Problem requirements
Below this line is a listing that includes pictures. Copy exactly, and only, the lines from the one containing "The height and width of the screenshot is (152, 251)." through the one containing "The height and width of the screenshot is (160, 437)."; the pictures do not go in the copy.
= = = =
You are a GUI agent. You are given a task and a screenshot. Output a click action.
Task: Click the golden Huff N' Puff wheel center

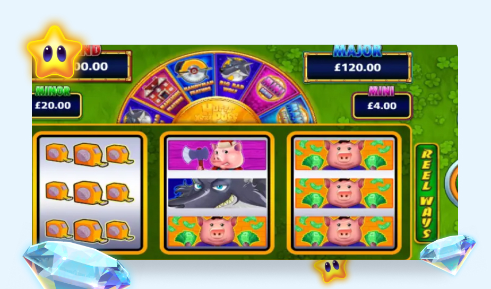click(217, 112)
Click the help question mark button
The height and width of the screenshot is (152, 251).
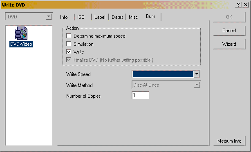pos(238,5)
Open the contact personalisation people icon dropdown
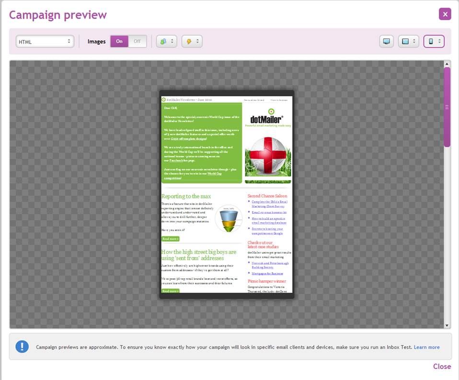 (163, 42)
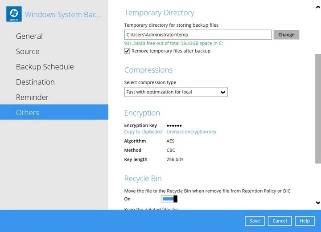Toggle the Recycle Bin switch off

(169, 199)
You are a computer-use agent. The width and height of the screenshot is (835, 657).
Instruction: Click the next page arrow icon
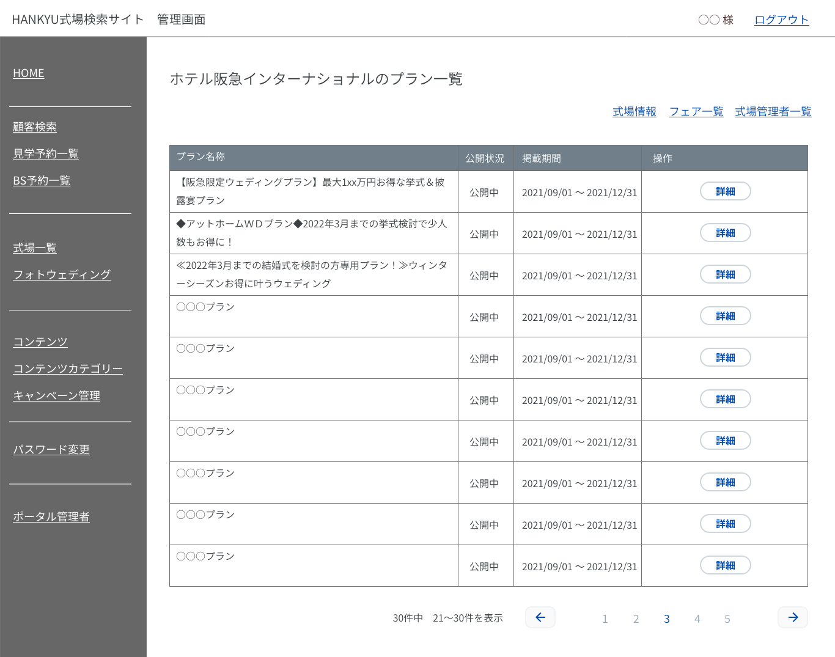(793, 617)
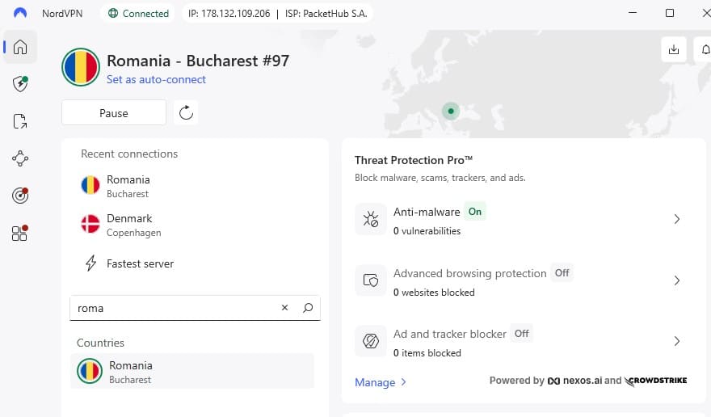
Task: Open the Home tab in sidebar
Action: click(20, 47)
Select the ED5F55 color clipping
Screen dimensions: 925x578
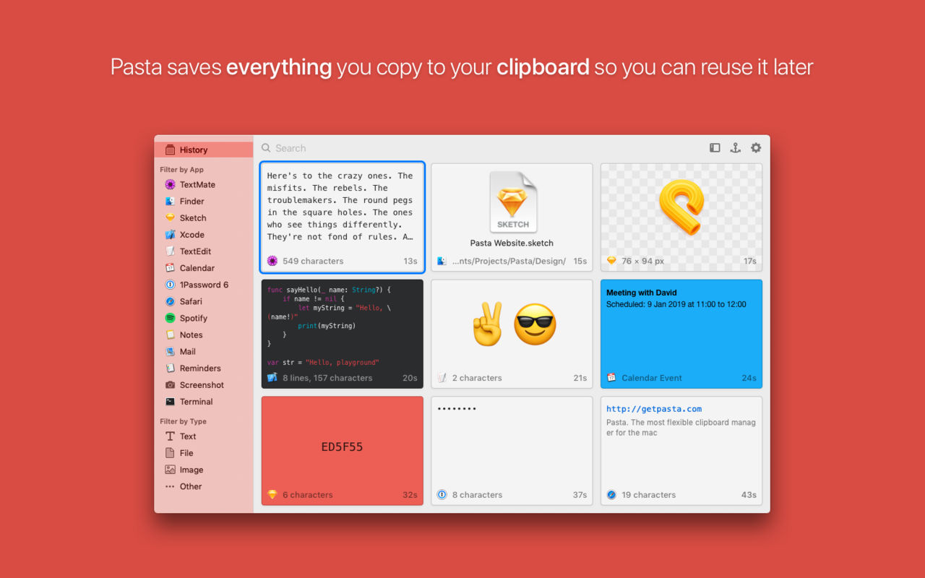tap(343, 450)
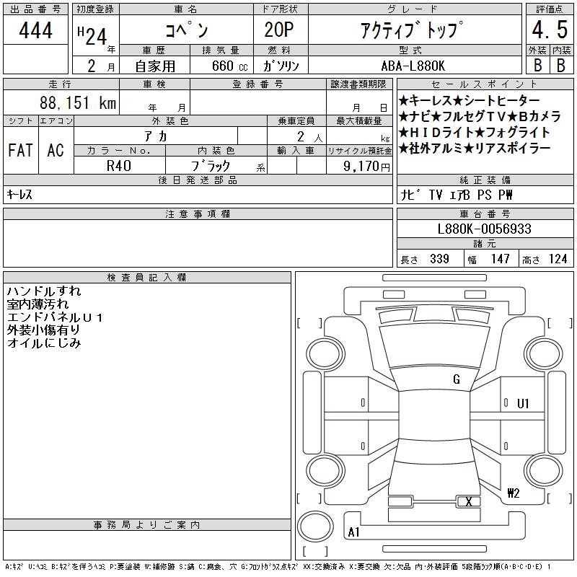Click the G mark on the windshield
Image resolution: width=577 pixels, height=577 pixels.
457,379
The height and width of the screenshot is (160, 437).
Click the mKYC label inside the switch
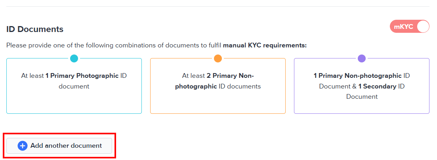(x=403, y=27)
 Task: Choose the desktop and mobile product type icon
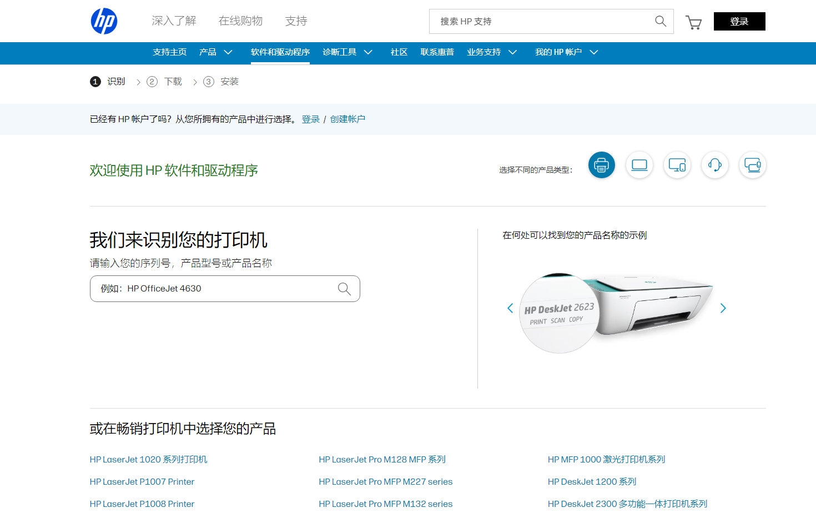tap(677, 165)
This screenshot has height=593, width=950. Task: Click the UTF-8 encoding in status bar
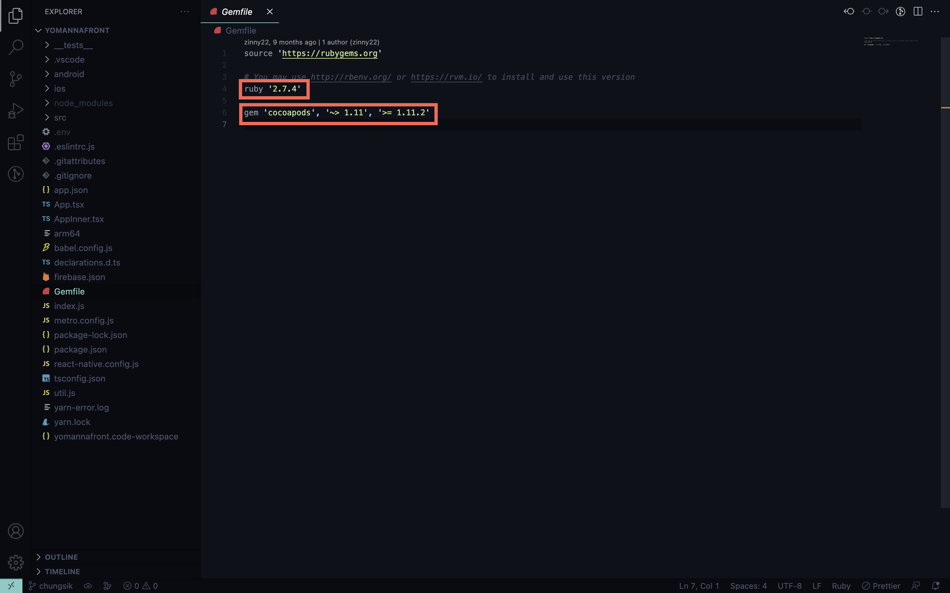click(x=790, y=586)
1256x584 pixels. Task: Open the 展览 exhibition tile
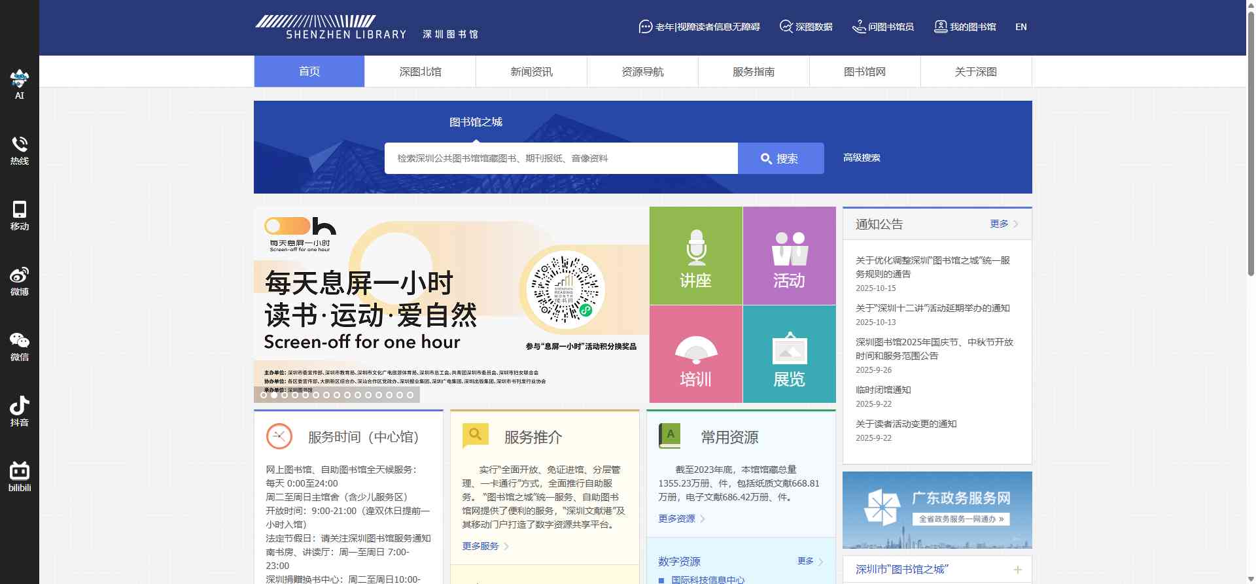(789, 354)
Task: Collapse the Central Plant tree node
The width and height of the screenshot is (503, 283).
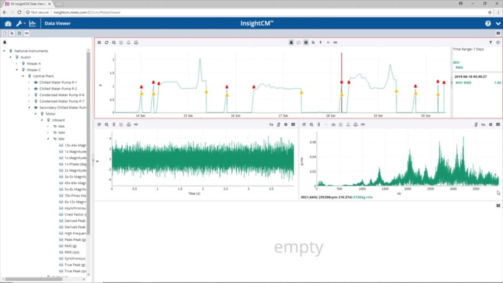Action: click(x=23, y=76)
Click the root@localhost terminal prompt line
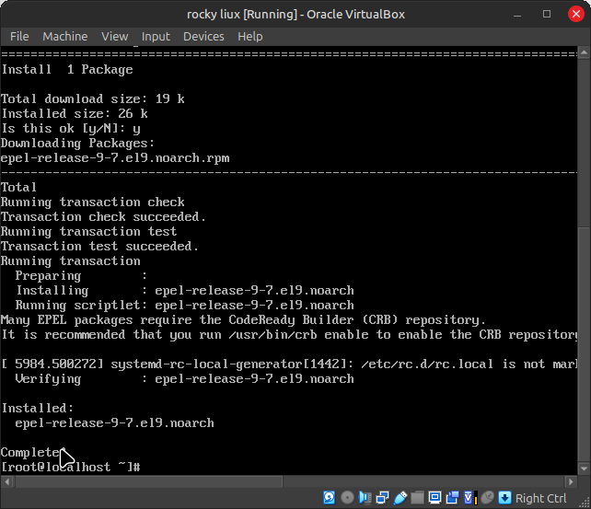 pyautogui.click(x=70, y=468)

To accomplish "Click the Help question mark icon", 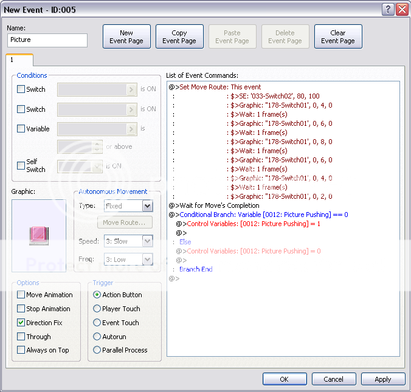I will pyautogui.click(x=388, y=10).
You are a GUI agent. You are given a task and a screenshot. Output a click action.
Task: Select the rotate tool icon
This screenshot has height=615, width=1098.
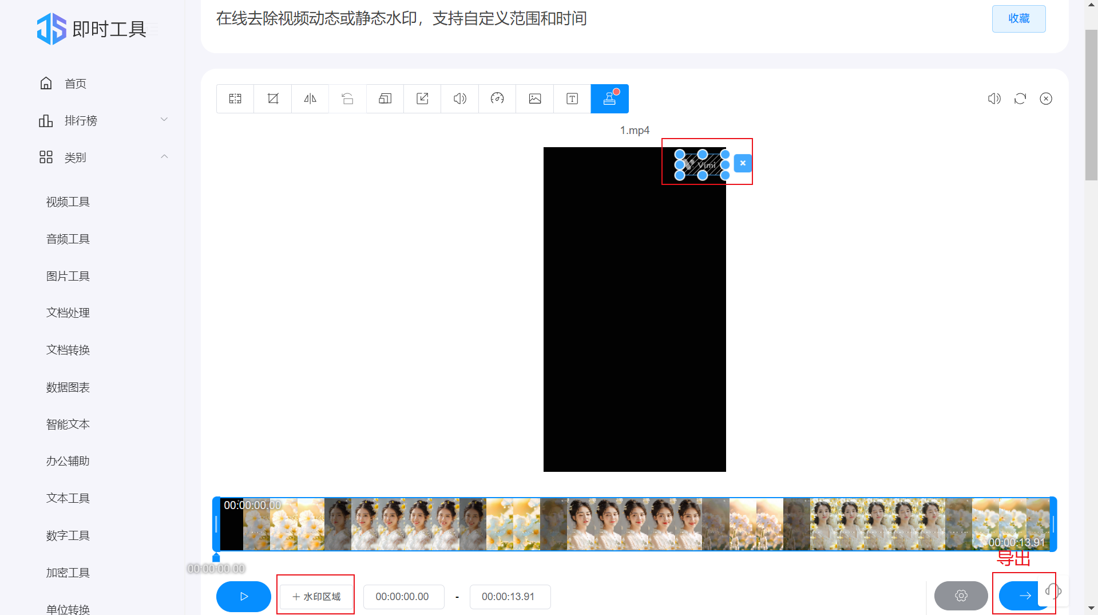point(347,98)
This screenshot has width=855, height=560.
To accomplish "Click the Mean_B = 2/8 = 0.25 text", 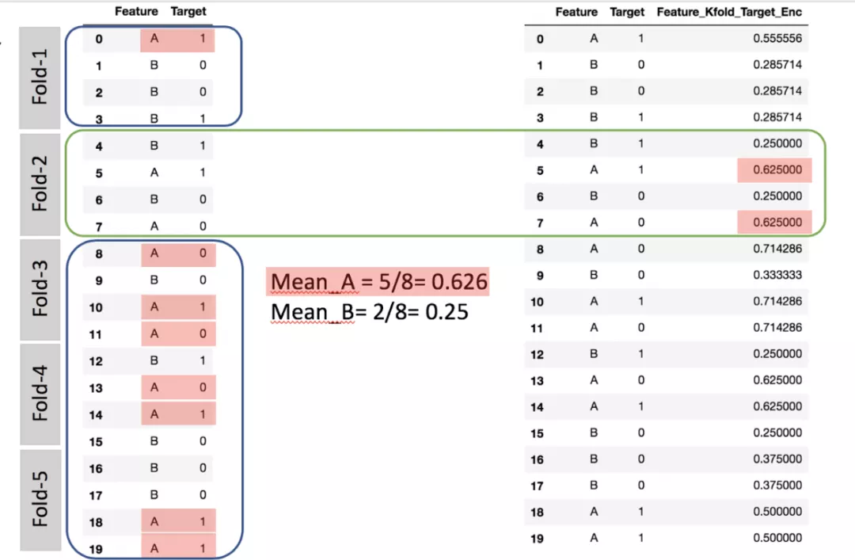I will (369, 311).
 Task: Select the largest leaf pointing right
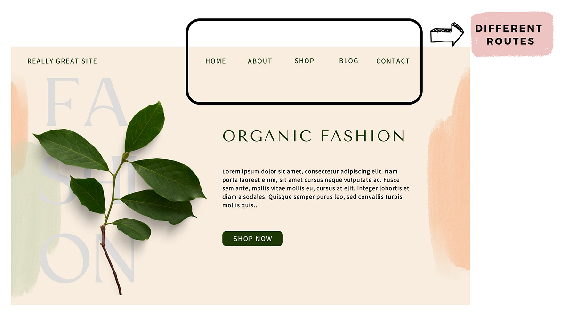pyautogui.click(x=168, y=179)
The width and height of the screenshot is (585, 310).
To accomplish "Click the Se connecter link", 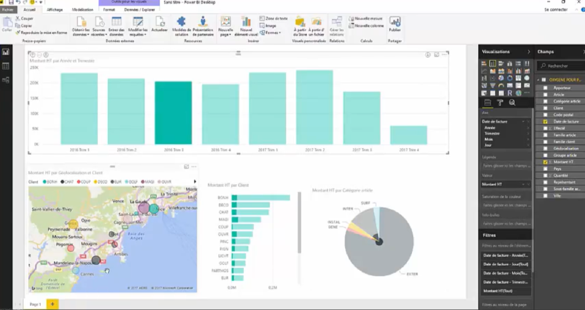I will tap(555, 10).
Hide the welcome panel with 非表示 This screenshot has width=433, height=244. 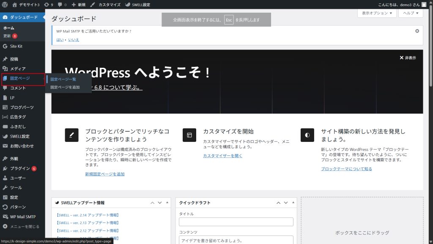(408, 58)
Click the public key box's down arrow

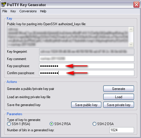point(131,45)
= = = =
Exercise result
The height and width of the screenshot is (152, 251).
pos(238,5)
Open the contact personalisation people icon dropdown
 (163, 42)
Toggle the Recycle Bin switch off

(169, 199)
You are a computer-use agent. The width and height of the screenshot is (835, 657).
Instruction: Click the next page arrow icon
(793, 617)
Task: Open the Home tab in sidebar
Action: click(20, 47)
Select the ED5F55 color clipping
Screen dimensions: 925x578
tap(343, 450)
Click the G mark on the windshield
Image resolution: width=577 pixels, height=577 pixels.
457,379
The height and width of the screenshot is (160, 437).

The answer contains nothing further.